MEMBER PROFILE, JULY 2020
This month’s profile is all about IAM Fellow Roxanne Matthews
1) Tell us a little about your career.
My career has been incredibly varied and I have now come full circle. I began as an executive secretary, progressed into HR administration and, over time, became an HR practitioner with various roles in recruitment & selection, organisational redesign projects and staff engagement initiatives. During my career I have worked in different kinds of businesses within the private and public sectors, and I have met some inspiring colleagues. Now whilst I reconsider my work/life balance, I have returned to the executive assistant role.
b) How did your career start and where has your career taken you?
Without a clear career direction at 19 and fresh out of a Dorset girls’ grammar school, I moved to London and began an intensive one year’s course at secretarial college learning typewriting, shorthand, book-keeping, office practice and the media & journalism. It sounds dated now, but it was a solid foundation from which to launch into corporate life.
I went on to work for high profile companies in London and Birmingham across different sectors such as broadcasting, antiques, manufacturing and banking. After several years, I followed a long-held ambition to move into HR using my secretarial experience as a stepping stone to become an HR Administrator.
Secretarial skills are also very portable. When I was 24, I self-funded a 12-month working holiday to Australia working as a temporary secretary in Sydney & Melbourne.
c) What are the challenges you find in your workplace?
I am an Executive Assistant at Birmingham City Council working for two Councillors. The past decade has been enormously challenging for the Council as it reduces in size to meet budget constraints. This has meant our workplace has become increasingly uncertain and less secure. I have been through several restructures and compulsory & voluntary redundancy processes, and have said goodbye to many colleagues along the way. At times, it has not been an easy environment to work in and the changes have been difficult and sometimes painful. However, on the plus side we are now part of an emerging next-generation public service which has presented us with opportunities to gain experience in ways which would not have happened in the past. It has made me think a lot about change at work, and how adaptability and resilience are key skills to have.

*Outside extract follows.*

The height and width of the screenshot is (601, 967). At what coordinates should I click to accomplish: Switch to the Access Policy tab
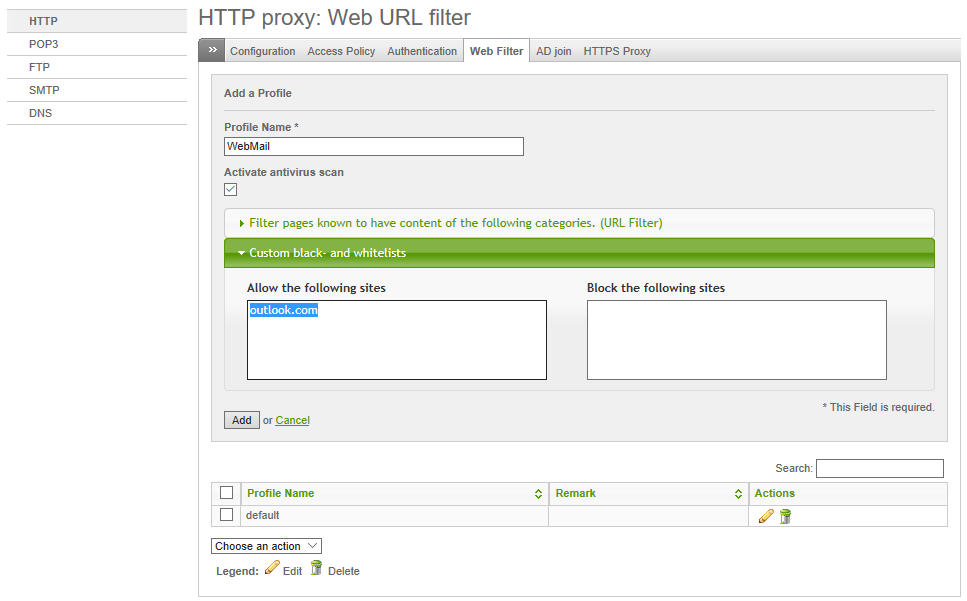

d) What are the challenges you find in your role?
As you can imagine the council provides many different services, and a challenging part of my role is to answer a diverse range of enquiries from residents needing the help of their Councillor. These can vary from complaints about missed bin collections and fly-tipping reports, to more complex situations relating to social care or benefit claims. Each call is different and I never know what to expect. I need to be able to manage individuals who are upset by the circumstances they find themselves in and are understandably looking for speedy action; those who are reluctant to hear the messages I need to convey; and those who are looking for a sympathetic ear. At the same time, I also have to gather accurate detail from them in order to ensure their queries will receive appropriate investigation by relevant colleagues. It certainly keeps me on my toes.
e) What is the best advice you could give to someone in a similar role and how to progress?
I was once advised by a colleague to look for ways of adding value and improving the outcome of my work in some way. This advice made a lasting impression on me. By using this approach where you can, you personally contribute to the end result and become an integral part of the process. It will also provide you with concrete examples to demonstrate your value and prove your worth at appraisals, career development discussions and interviews. The administrator role is key in any team. Without it, the day does not run smoothly for anyone.
f) What do you think the most important things are for people to develop in the current market?
I think it is being aware of the strategic picture within which you are working. This was emphasised for me last year at a Continuing Professional Development session run by the IAM called ‘Being Strategic: Sound Judgement & Making Decisions’. Andrew Jardine, General Manager of the IAM, discussed the type of skills which will be needed in the future world of work. As we know most roles and particularly administrative roles are evolving and some aspects are becoming computerised, but what cannot be automated are skills such as complex problem-solving and independent thinking. This is where initiative still adds value.
In my experience, when I am familiar with the business strategies, the purpose and the business objectives of those I support, it is much easier for me to apply my expertise to any of the variety of challenges I face to create better results and outcomes for them.
g) What do you feel your best achievements are?
When I look back over my career, I feel great professional satisfaction knowing that I have enabled people at work to achieve their objectives and plans because I successfully managed and organised the administrative detail for them.
My personal highlight was the work I did as a member of the HR project team responsible for implementing the new staffing structure at the Library of Birmingham. It was such an intense 12-month period because we were working to a fixed deadline and the high profile opening of the building by Malala Yousafzai (the Human Rights advocate) and City Dignitaries. Demands were challenging, timescales were short, hours were long and there were some sleepless nights – but it was also very exciting. I loved working in a highly motivated team committed to a common purpose. Every time I pass the building I have a real sense of personal achievement – and of legacy. I can say I was part of making that happen!